The organization in charge of monitoring compliance with said treaty is  OPANAL (Organization for the Prohibition of Nuclear Weapons in Latin America and the Caribbean). Signed in 1967, it was the first treaty of its kind covering a populated area of the world, establishing a Nuclear-weapon-free zone stretching from the Rio Grande to Tierra del Fuego.

Provisions

Under the treaty, the states parties agree to  prohibit and prevent the "testing, use, manufacture, production or acquisition by any means whatsoever of any nuclear weapons" and the "receipt, storage, installation, deployment and any form of possession of any nuclear weapons."

The treaty requires its parties to conclude comprehensive safeguards agreements with the International Atomic Energy Agency and has a mechanism for states to request special inspections in case of suspected violations.  It formally entered into force when all states in zone brought those agreements into force.  It also has a provision allowing states to waive that entry into force requirement and bring the treaty into force on a national basis.

Protocols
There are two additional protocols to the treaty:
 Protocol I binds those overseas countries with territories in the region (the United States, the United Kingdom, France, and the Netherlands) to the terms of the treaty. 
 Protocol II requires the world's declared nuclear weapons states to refrain from undermining in any way the nuclear-free status of the region; it has been signed and ratified by the US, the UK, France, China, and Russia.

History
Meeting in the Tlatelolco district of Mexico City on 14 February 1967, the nations of Latin America and the Caribbean drafted this treaty to keep their region of the world free of nuclear weapons.
Whereas Antarctica had earlier been declared a nuclear-weapon-free zone under the 1961 Antarctic Treaty, this was the first time such a ban was put in place over a large, populated area.

COPREDAL was the Preparatory Commission for the Denuclearization of Latin America created after the Cuban Missile Crisis.  It consisted of four sets of sessions, all of them which held in Mexico City. The purpose of the sessions was to prepare a possible draft of the Treaty of Tlatelolco.

The United Nations Assembly authorized COPREDAL on 27 November 1963. The Preliminary Meeting on the Denuclearization of Latin America (REUPRAL) created the "Preparatory Commission for the Denuclearization of Latin America", COPREDAL.

There were four sets of COPREDAL's sessions. The first set of sessions took place from 15 to 22 March 1965, the second set of sessions from 23 August to 2 September 1965 and the third set of sessions from 19 April to 4 May 1965. The fourth set of sessions, also known as the Final Act, was divided into two parts. Part I started on 30 August 19 and Part II followed on  31 January to 14 February 1967.

In the first two sets of sessions, participants simply reported the activities that needed to be done in the following sets of sessions.  The agreements made in the third set of sessions consisted of presenting a report of the previous changes to de Co-ordinating Committee and preparing the draft for the following Treaty of the Prohibition of Nuclear Weapons in Latin America.

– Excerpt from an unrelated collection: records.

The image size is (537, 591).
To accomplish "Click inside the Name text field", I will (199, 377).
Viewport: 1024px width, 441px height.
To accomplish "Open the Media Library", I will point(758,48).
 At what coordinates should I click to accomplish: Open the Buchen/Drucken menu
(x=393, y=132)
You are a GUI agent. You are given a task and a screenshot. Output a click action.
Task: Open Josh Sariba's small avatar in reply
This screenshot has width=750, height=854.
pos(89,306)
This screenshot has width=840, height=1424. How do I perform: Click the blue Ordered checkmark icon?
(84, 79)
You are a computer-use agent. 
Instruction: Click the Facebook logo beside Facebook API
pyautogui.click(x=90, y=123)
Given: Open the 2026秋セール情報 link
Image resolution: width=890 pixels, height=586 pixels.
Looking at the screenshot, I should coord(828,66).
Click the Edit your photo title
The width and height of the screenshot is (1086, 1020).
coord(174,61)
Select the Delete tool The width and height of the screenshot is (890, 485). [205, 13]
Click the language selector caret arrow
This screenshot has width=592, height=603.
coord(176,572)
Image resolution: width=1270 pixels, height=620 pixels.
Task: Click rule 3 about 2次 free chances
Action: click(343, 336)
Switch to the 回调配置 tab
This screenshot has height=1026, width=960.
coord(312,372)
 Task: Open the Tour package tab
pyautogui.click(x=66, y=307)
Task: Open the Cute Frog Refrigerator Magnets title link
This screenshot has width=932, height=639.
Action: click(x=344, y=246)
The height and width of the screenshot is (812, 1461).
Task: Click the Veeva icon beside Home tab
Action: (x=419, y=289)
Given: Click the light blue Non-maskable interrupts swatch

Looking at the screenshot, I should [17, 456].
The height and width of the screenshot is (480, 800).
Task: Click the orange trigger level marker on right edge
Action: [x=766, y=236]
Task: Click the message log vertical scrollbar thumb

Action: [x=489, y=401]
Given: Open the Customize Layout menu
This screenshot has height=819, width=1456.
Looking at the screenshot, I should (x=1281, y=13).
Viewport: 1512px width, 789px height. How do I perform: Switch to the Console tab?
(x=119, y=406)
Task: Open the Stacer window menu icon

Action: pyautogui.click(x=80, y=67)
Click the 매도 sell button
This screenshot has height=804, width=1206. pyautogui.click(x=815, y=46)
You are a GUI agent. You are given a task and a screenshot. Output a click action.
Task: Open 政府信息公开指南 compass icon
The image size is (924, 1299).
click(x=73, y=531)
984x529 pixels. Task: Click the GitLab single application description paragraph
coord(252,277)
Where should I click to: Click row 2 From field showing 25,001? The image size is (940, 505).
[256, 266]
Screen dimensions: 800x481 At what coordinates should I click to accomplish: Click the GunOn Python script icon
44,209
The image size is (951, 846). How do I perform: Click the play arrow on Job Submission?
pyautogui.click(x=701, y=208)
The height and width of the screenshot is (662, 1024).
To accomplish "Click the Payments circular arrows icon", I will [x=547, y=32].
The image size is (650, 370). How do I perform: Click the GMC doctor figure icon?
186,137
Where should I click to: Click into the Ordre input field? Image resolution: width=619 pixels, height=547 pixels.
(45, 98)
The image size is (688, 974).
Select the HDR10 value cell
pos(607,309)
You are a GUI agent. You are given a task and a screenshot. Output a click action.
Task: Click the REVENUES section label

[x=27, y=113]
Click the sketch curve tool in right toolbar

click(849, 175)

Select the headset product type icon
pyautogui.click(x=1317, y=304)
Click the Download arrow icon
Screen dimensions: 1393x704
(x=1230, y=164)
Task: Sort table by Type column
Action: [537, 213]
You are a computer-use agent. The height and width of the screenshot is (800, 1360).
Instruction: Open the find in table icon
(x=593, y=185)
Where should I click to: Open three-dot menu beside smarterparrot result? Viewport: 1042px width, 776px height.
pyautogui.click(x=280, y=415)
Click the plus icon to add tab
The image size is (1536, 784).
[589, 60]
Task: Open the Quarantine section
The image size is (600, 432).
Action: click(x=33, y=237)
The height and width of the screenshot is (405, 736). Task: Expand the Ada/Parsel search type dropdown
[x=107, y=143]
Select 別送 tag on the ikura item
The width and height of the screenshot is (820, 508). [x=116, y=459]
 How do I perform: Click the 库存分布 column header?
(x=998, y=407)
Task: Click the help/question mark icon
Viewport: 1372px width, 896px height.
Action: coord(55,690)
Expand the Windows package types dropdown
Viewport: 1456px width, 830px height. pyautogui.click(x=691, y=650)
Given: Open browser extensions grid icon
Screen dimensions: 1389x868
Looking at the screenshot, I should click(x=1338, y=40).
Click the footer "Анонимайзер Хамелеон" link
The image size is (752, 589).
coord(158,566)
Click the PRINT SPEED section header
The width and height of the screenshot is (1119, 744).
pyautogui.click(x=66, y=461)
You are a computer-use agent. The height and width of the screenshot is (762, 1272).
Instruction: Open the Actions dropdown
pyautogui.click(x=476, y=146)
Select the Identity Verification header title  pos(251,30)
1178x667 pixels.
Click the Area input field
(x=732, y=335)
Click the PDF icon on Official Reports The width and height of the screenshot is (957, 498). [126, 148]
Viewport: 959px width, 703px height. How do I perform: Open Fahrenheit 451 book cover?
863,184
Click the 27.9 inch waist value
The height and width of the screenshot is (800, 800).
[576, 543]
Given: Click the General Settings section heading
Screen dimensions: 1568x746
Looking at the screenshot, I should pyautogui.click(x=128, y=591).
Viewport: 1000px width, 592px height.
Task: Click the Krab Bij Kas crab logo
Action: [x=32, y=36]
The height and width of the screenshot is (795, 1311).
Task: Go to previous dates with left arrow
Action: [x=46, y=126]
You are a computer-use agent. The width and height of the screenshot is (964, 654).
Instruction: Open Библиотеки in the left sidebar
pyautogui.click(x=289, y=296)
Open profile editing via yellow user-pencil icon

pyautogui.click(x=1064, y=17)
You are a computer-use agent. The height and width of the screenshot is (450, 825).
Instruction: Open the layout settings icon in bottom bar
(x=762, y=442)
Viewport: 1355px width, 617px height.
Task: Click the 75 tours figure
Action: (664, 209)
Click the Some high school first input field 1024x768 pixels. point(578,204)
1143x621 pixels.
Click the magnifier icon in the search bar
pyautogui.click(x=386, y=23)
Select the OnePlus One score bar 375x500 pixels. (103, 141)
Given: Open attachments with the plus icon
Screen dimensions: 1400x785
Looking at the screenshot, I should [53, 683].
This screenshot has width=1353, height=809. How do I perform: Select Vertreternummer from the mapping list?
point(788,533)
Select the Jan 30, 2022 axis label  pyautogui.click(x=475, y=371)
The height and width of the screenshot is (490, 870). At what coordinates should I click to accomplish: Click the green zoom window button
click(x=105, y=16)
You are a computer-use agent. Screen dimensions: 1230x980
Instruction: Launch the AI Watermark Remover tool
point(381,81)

At the end of the fourth session, the objective was to entry the treaty into force.

Preparatory Commission created two working groups. Working group 1 was in charge of investigating control systems and predominant technical problems. Working group 2 dealt with legal and political questions. A Drafting Group was also created in order to prepare the final texts.

Observers
Some other countries participated as observers, in every set of sessions such as Austria, Canada, Denmark, Federal Republic of Germany, France, India, Japan, Sweden, United Kingdom and United States of America. International organizations were present as well, for example the International Atomic Energy Agency (IAEA).

The Latin American countries other than Cuba all signed the treaty in 1967, along with Jamaica and Trinidad and Tobago, and all of these ratified the treaty by 1972.  The treaty came into force on 22 April 1968, after El Salvador had joined Mexico in ratifying it and waived the conditions for its entry into force in accordance with its Article 28.

Argentina ratified in 1994, more than 26 years after signature, and was thus unprotected by the zone during the Falklands War.

Other English-speaking Caribbean nations signed either soon after independence from the U.K. (1968, 1975, 1983) or years later (1989, 1992, 1994, 1995), all ratifying within 4 years after signing. However, as British territories they had been covered since 1969 when the U.K. ratified Protocol I.

The Netherlands ratified Protocol I in 1971; Suriname signed the Treaty in 1976 soon after independence from the Netherlands but did not ratify until 1997, 21 years after signing.
The U.S. signed Protocol I applying to Puerto Rico and the Virgin Islands in 1977 and ratified in 1981.
France signed Protocol I applying to its Caribbean islands and French Guiana in 1979 but only ratified in 1992.
All five NPT-recognized nuclear weapon states ratified Protocol II by 1979.

Cuba was the last country to sign and to ratify, in 1995 and on 23 October 2002, completing signature and ratification by all 33 nations of Latin America and the Caribbean. Cuba ratified with a reservation that achieving a solution to the United States hostility to Cuba and the use of the Guantánamo Bay military base for U.S. nuclear weapons was a precondition to Cuba's continued adherence.

The Mexican diplomat Alfonso García Robles received the Nobel Peace Prize in 1982 for his efforts in promoting the treaty.

Diplomatic consequences 
The basic agreement for Latin America is the possession of nuclear weapons directly or indirectly is prohibited. With the intention of The Kingdom of the Netherlands desire to participate, COPREDAL's members decided not to include countries outside the region, including those which had territories in the region.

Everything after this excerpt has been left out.